JVM Heap. The managed memory region. Divided into generations (young, old) or regions (in G1, ZGC, Shenandoah). Sizing the heap is one of the two most impactful tuning decisions; too small causes constant GC, too large causes long pauses on non-concurrent collectors.
GC Threads. A pool of dedicated threads that perform garbage collection. Modern collectors run most GC work concurrently with application threads, pausing only for brief coordination phases ("stop-the-world" or STW).
Young Generation (Eden + Survivor). Where new objects live. Divided into Eden (where allocation happens) and Survivor spaces (where objects that survive a Minor GC are copied). The generational hypothesis says most objects die young; young generation collection is where GC does most of its work and is fast because most objects are unreachable.
Old Generation (Tenured). Objects that survive enough Minor GCs are promoted here. Old-gen collection is more expensive because live objects are the majority. Modern collectors run old-gen work concurrently to avoid long pauses.
G1 (Garbage-First). Default collector since Java 9. Divides the heap into ~2048 regions and prioritizes collecting regions with the most garbage.
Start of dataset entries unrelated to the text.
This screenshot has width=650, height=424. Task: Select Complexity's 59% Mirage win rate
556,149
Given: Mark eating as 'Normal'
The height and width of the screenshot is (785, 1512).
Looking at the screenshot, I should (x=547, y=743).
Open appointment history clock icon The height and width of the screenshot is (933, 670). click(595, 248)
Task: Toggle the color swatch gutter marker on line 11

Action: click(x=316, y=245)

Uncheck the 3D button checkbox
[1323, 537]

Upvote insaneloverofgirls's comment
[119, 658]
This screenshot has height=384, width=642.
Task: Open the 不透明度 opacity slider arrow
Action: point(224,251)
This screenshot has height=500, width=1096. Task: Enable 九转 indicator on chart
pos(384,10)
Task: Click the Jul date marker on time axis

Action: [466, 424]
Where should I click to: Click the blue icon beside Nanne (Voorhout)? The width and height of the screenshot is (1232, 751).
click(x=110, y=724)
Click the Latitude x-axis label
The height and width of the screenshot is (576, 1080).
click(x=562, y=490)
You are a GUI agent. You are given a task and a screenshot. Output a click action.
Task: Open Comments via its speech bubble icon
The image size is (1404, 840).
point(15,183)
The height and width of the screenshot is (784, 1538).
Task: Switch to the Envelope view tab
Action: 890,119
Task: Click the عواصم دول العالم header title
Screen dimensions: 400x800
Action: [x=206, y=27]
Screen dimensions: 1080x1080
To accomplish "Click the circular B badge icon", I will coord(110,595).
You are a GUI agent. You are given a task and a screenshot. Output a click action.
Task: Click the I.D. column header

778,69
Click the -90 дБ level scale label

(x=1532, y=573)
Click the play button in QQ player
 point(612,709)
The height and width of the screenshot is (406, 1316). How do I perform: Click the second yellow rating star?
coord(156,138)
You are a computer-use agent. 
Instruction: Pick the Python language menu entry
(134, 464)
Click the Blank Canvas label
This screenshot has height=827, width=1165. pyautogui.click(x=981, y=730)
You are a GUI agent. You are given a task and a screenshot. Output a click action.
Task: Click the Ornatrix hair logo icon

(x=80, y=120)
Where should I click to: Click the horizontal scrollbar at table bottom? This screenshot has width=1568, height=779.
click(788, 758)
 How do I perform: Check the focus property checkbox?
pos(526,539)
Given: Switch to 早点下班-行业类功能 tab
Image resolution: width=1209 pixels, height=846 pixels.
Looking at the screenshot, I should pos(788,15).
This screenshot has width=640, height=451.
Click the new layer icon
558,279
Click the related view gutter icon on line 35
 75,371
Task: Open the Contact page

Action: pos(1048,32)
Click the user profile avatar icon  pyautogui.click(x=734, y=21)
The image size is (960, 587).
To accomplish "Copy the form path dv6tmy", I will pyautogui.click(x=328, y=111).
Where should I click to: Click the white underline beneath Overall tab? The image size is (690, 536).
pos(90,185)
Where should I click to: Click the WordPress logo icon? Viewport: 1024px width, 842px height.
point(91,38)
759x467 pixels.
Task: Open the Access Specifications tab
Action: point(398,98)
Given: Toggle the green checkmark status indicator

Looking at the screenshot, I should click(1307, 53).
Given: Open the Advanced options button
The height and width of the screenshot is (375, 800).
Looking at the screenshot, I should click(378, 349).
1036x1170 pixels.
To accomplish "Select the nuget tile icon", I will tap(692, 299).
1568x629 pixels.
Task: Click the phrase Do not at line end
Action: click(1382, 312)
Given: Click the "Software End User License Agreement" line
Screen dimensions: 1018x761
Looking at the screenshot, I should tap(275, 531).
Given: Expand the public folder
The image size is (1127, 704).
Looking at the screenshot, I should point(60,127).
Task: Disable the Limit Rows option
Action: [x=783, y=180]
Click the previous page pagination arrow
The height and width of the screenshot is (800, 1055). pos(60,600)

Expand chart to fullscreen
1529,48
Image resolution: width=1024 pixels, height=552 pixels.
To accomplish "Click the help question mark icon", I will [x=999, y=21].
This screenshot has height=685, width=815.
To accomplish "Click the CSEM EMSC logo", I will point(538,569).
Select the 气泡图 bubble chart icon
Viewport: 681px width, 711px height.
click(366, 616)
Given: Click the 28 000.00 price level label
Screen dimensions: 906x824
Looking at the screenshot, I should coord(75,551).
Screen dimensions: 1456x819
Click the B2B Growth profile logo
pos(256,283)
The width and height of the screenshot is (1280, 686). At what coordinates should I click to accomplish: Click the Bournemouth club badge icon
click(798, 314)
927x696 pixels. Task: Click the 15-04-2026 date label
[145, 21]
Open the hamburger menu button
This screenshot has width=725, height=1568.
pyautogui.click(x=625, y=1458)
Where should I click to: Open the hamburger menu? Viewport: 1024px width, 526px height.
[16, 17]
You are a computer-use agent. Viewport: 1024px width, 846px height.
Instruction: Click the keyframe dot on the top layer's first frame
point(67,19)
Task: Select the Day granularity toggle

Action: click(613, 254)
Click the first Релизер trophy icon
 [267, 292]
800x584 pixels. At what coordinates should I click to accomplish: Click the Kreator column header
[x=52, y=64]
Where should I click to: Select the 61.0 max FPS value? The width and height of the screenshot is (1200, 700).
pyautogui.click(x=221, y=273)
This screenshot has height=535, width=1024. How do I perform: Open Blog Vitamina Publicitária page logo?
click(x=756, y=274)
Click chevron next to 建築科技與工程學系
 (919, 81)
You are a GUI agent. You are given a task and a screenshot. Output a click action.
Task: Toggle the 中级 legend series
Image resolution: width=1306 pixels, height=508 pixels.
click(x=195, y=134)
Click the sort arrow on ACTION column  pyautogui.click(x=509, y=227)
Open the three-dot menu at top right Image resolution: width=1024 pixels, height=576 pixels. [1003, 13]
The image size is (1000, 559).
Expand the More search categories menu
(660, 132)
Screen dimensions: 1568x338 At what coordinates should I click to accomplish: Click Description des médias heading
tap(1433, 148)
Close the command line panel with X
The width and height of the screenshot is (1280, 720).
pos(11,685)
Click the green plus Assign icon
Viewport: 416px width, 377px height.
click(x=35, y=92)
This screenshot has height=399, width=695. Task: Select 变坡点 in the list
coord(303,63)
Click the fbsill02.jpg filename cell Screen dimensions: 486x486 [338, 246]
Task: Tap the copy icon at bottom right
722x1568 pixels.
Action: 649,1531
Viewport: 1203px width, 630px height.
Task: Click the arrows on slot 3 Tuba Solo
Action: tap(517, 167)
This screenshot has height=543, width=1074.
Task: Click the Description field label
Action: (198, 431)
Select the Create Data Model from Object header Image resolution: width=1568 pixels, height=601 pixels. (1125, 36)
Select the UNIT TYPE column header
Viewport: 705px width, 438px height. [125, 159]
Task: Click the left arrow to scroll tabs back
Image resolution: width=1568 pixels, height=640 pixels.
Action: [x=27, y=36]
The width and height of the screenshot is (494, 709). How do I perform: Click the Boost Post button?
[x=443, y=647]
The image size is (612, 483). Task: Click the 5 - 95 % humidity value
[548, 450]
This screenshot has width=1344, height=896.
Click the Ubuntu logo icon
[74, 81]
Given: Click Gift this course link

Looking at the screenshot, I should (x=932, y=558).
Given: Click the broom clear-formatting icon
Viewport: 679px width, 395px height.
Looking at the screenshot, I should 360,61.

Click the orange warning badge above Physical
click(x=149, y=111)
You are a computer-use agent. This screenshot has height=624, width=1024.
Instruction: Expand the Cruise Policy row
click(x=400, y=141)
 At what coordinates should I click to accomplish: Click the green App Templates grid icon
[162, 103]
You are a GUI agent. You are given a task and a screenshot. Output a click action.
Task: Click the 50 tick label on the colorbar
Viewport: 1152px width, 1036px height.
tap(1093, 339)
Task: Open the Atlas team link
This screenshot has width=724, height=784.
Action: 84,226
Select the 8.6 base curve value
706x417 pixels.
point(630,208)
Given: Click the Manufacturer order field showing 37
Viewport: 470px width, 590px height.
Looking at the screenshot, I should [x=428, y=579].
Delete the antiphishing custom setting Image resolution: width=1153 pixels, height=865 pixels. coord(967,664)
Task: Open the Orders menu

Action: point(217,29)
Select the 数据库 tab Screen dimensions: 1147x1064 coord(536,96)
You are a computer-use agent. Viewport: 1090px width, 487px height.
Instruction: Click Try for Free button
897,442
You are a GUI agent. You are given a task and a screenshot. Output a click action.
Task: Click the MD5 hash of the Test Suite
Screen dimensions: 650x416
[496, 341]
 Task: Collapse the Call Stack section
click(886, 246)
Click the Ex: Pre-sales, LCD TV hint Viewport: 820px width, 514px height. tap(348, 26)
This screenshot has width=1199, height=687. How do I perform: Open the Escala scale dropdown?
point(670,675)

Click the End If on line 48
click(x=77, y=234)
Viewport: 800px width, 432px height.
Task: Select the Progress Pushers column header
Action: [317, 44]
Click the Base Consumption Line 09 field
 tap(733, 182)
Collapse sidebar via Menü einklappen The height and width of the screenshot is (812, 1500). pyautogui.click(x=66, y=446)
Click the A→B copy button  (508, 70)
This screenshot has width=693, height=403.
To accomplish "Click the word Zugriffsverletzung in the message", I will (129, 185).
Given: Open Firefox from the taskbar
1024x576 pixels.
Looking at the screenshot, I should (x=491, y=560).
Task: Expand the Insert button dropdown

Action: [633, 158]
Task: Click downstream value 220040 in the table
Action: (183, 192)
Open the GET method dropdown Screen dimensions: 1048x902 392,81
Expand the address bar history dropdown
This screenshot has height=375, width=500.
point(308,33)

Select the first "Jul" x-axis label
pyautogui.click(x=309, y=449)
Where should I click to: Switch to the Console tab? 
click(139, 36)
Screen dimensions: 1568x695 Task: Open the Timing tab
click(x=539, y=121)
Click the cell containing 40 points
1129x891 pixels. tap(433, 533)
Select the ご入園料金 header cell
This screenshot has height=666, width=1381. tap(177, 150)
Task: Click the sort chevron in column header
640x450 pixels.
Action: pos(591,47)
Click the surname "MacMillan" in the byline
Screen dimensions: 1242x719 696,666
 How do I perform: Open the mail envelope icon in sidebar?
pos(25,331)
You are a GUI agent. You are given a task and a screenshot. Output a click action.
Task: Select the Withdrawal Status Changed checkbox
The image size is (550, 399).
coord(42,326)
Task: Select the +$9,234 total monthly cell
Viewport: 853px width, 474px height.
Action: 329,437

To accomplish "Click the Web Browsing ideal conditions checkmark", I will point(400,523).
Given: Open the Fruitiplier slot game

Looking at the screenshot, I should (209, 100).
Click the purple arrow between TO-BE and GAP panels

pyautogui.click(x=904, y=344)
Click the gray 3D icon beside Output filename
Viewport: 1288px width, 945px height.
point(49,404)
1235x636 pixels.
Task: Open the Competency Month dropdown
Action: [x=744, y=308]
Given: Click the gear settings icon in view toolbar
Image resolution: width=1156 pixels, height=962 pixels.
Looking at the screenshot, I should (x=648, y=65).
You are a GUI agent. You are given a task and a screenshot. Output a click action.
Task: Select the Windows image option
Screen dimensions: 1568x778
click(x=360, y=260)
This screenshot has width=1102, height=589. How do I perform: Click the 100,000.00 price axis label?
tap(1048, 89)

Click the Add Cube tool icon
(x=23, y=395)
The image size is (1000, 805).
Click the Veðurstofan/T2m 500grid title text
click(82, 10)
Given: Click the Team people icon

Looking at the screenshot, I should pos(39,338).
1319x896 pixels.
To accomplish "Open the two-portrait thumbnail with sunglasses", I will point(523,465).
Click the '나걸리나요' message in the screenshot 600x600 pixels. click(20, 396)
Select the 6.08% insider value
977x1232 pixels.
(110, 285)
Runs mostly concurrent with short STW pauses (target 200ms; achievable 10-100ms with tuning). Good for heaps under ~30 GB and mixed workloads.
ZGC. Ultra-low-pause collector introduced in Java 15+. Uses colored pointers (metadata embedded in unused pointer bits) to run virtually all work concurrently. Pauses under 1ms regardless of heap size. Available on x86-64 and ARM64. Best for latency-critical services with large heaps.
Shenandoah. Similar goals to ZGC but different approach — concurrent evacuation via Brooks pointers. Pauses under 10ms typically. Available in OpenJDK builds. Choose based on distro and workload; both are strong low-pause choices.
Write barrier and card table. When an old-gen object gets a reference to a young-gen object, the GC needs to know so young GC doesn't miss the reference. A write barrier fires on every reference update; a card table tracks which regions have cross-gen references. This is invisible to the developer but has performance implications.
Escape analysis and TLAB. Optimizations that keep short-lived objects out of the heap entirely. Escape analysis can stack-allocate objects that don't escape a method. TLABs eliminate contention on the heap pointer for allocation. Both are essential to the "allocation is free" story.
Observability. Java Flight Recorder (JFR) captures detailed GC events with minimal overhead. GC logs (enabled with -Xlog:gc*) show every collection. JMX exposes GC metrics to Prometheus or Datadog. Alerting on GC pause time is standard operator practice.
End-to-end allocation and GC flow
Trace a request. An HTTP handler receives a POST. It parses the JSON into objects, calls a service, formats the response. Every object it creates goes into the current thread's TLAB in Eden.
Eden fills up after millions of allocations. The JVM triggers a Minor GC. All application threads pause briefly. GC threads walk the roots (thread stacks, class statics), find live objects in Eden, copy them into a Survivor space, and free Eden. Objects that survive several Minor GCs are promoted to Old Gen. The pause is a few milliseconds on modern hardware.
Application threads resume. Allocation continues. Weeks or months pass; the old gen slowly fills.
Eventually old gen crosses a threshold. G1 initiates a concurrent marking phase — GC threads walk the reachability graph while application threads run. When marking completes, G1 schedules mixed collections that reclaim garbage from both young gen and the most garbage-dense old-gen regions. Each mixed collection pauses briefly.
Under normal load, G1 keeps up. GC overhead is 2-5% of CPU. Pause times are under 50ms. Life is good.
Under abnormal load — a memory leak, a sudden burst of allocation, a large collection cached in memory — old gen fills faster than G1 can clean. G1 falls back to a Full GC that pauses the entire application for potentially seconds. This is the pause you never want to see. Modern collectors (ZGC, Shenandoah) avoid the Full GC fallback entirely.